[Opening MATERIAL FOR THIS EXERCISE section]

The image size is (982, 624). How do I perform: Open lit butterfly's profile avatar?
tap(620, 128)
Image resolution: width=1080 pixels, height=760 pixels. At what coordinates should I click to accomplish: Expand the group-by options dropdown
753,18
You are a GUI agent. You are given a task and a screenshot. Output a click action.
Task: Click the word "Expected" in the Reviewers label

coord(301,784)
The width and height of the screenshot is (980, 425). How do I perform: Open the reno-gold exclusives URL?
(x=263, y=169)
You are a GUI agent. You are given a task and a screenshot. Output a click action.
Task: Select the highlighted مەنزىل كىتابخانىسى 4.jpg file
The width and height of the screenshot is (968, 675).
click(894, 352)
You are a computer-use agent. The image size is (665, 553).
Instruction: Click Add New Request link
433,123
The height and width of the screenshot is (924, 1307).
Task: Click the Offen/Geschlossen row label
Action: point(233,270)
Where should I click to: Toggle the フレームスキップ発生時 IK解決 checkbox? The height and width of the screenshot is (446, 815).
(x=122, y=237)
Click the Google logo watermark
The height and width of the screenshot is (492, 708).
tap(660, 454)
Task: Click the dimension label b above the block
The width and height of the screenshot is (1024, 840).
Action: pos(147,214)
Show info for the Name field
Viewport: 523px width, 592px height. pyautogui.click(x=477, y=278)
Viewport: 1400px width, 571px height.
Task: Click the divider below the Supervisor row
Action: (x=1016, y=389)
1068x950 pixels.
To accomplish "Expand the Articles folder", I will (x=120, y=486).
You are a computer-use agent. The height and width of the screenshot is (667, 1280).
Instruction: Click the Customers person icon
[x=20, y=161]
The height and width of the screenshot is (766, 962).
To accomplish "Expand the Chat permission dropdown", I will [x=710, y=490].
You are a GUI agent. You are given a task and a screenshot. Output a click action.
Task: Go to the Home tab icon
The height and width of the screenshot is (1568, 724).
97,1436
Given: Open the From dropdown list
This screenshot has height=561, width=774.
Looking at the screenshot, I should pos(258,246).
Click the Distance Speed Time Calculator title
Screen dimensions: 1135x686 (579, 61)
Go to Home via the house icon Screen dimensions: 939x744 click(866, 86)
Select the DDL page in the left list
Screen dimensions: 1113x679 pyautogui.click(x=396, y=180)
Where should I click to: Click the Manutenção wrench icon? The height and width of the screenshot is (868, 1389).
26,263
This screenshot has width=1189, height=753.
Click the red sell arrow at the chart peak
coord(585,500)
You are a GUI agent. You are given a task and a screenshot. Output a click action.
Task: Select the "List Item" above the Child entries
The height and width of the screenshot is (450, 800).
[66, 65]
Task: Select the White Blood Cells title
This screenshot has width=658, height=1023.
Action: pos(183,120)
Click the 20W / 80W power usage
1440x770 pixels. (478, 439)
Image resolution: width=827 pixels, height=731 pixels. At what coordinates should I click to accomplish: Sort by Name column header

[Closing MATERIAL FOR THIS EXERCISE section]

▸ **TASK BRIEF**
Every line of the listing that includes the word "above" belongs in the answer.

▸ **TASK RESPONSE**
Task: Click the dimension label b above the block
Task: Select the "List Item" above the Child entries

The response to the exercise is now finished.